Kratos Defense and Security Solutions Inc. continues to develop its unmanned aircraft business, as shown by its recent acquisition of a company that makes small jet engines in February, and the first flight of a drone in March.
The business acquired a majority stake in Florida Turbine Technologies at the end of February. The acquisition “provides Kratos with in-house capabilities for the most expensive part of a drone system,” wrote Joe Gomes of Noble Capital Markets.
Kratos (Nasdaq: KTOS) paid $60 million in cash and stock for 80.1 percent of the Jupiter, Florida-based jet builder, and has the option to buy the remaining part.
On March 5, Kratos’ XQ-58A Valkyrie demonstrator made the first of five test flights at Yuma Proving Grounds in Arizona. The Valkyrie, which can attain speeds approaching the speed of sound, is a joint project of Kratos and the Air Force Research Laboratory. One point of the project, according to the Air Force, is to provide unmanned aircraft that are inexpensive to buy and operate.
A third piece of flight-oriented news was that Kratos and North Carolina-based Corvid Technologies are teaming up on a five-year, $223 million deal to deliver suborbital flight vehicles to the U.S. Navy. They will be used as ballistic missile defense system test targets, and for the development and testing of prototype weapon systems.
Such suborbital vehicles are hypersonic systems, wrote analyst Mike Crawford of B. Riley FBR, nothing that “hypersonics are a strategic priority for both the DoD and for KTOS.” The hypersonic work could give Kratos a chance to exceed its 2019 revenue guidance of $720 million to $760 million, the analyst said.
Back to the new jet-building unit in Florida. Kratos is paying for FTT with a combination of $33 million in cash and $27 million in Kratos stock. Kratos also announced the formation of a new business unit focused on small, affordable, high-performance jet engines, to be led by executive Stacey Rock.
FTT is forecasting revenue of $45 million and adjusted EBITDA of $4.5 million for the 10 months from March 1 to Dec. 31. EBITDA stands for earnings before interest, taxes, depreciation and amortization.
“The scenario with FTT is much like it was when Kratos acquired CEI,” said executive Steve Fendley in a prepared statement, referring to Kratos’ 2012 acquisition of Sacramento drone maker Composite Engineering Inc.

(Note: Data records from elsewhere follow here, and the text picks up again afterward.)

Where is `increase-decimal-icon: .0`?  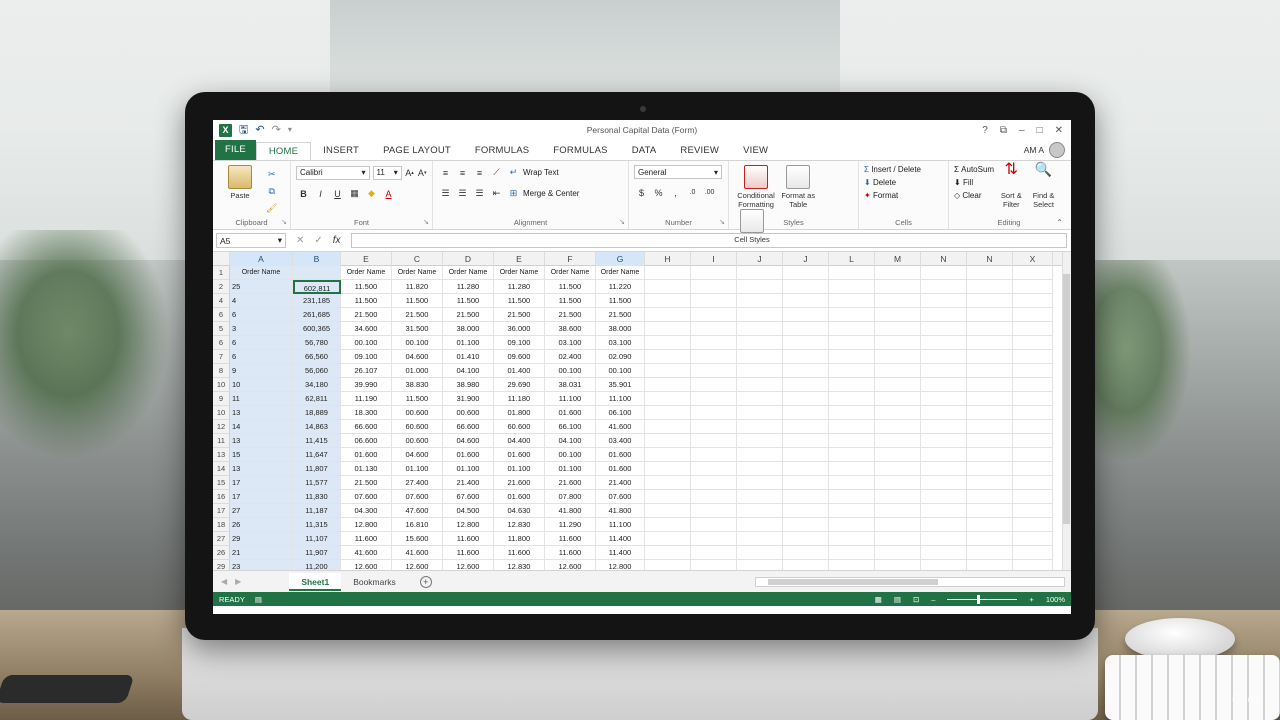 increase-decimal-icon: .0 is located at coordinates (692, 192).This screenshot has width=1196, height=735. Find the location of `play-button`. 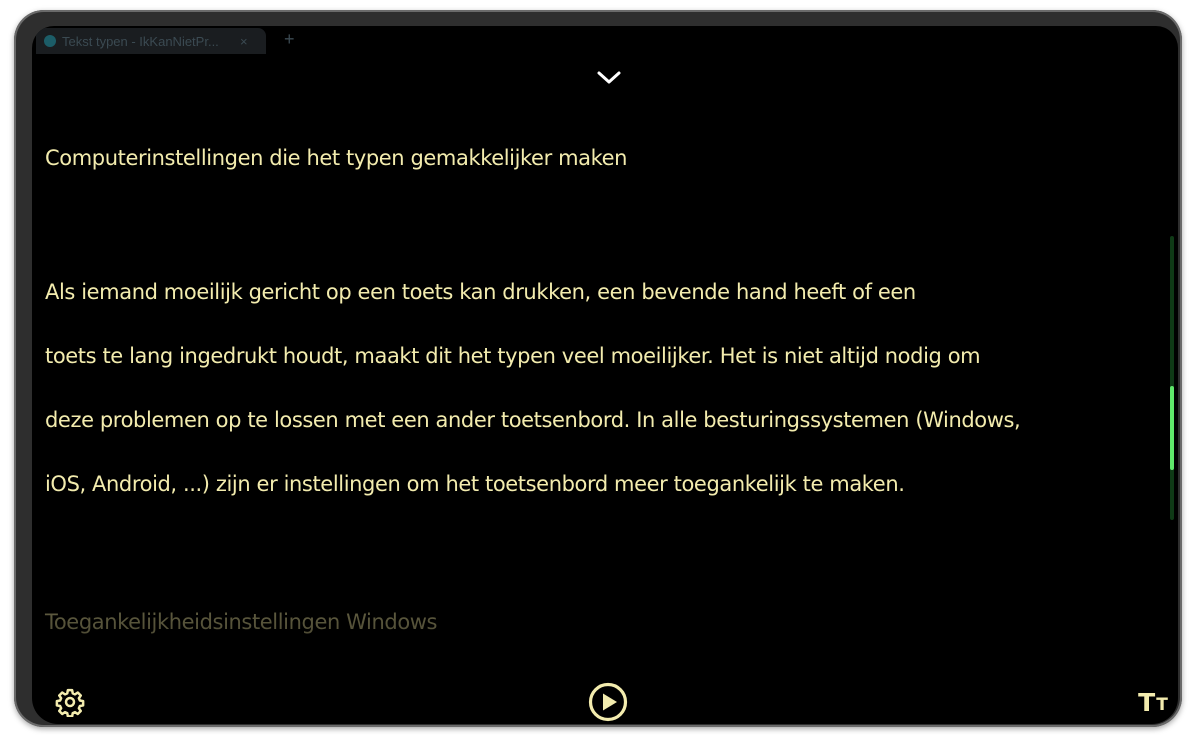

play-button is located at coordinates (608, 702).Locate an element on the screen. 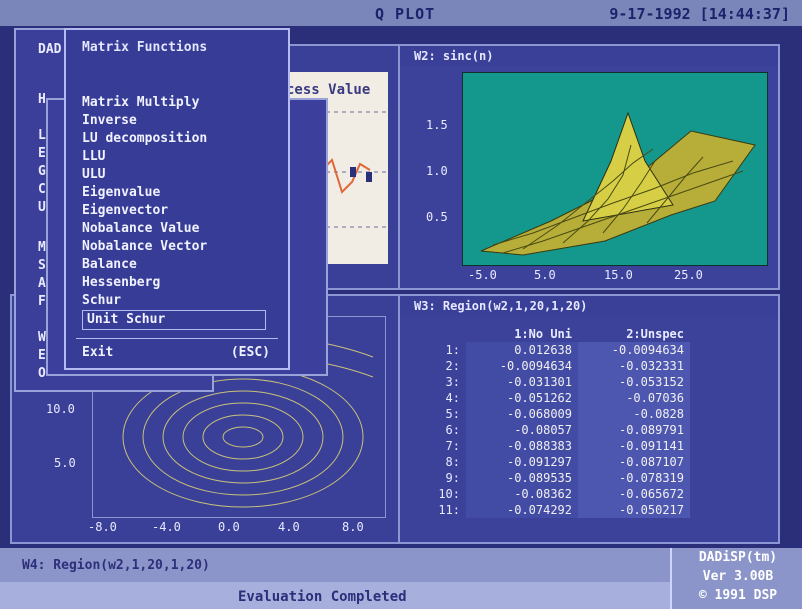  menu-item-inverse: Inverse is located at coordinates (174, 121).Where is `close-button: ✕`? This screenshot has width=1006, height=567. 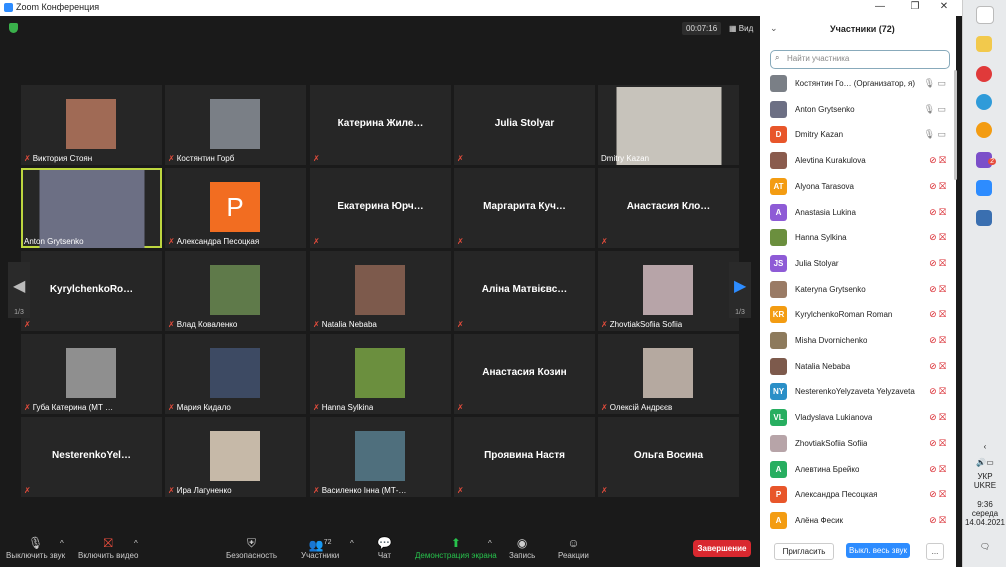
close-button: ✕ is located at coordinates (944, 6). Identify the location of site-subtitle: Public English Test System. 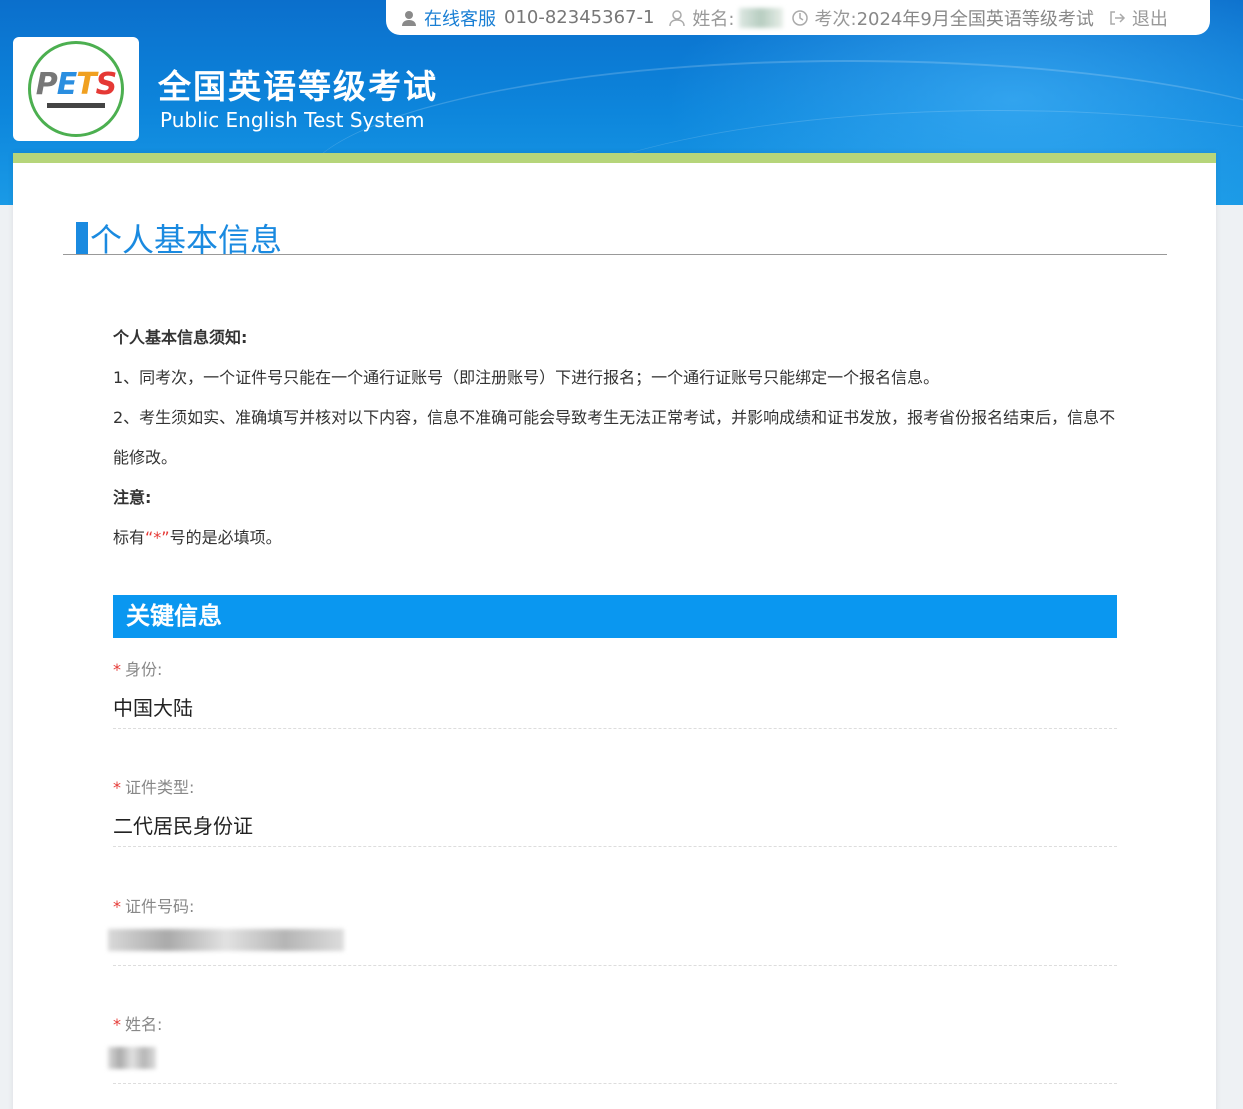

“The technology foundation was in place at CEI, the initial products were in place, the opportunity to be transformational and apply the technology and products to a substantially larger opportunity base existed, but would have been a challenge for a small business. Kratos has been able to transition CEI and take advantage of the opportunities.
“Kratos believes that FTT as a part of Kratos has the potential to follow a similar path of evolution and success,” said Fendley, president of Kratos’ Unmanned Systems Division.
Kratos also released its most recent financial results during the past few weeks. On a GAAP basis, the business practically broke even during 2018.
Kratos reported a net loss of $3.5 million, or 3 cents per share, on revenue of $618 million in 2018. That compares with a net loss of $42.7 million, or 48 cents per share, on revenue of $603.3 million in 2017. GAAP stands for generally accepted accounting principles.
For the fourth quarter, Kratos reported net income of $4.7 million, or 4 cents per share, on revenue of $164.4 million. In the fourth quarter of 2017, Kratos reported a net loss of $22.2 million, or 21 cents per share, on revenue of $166.3 million.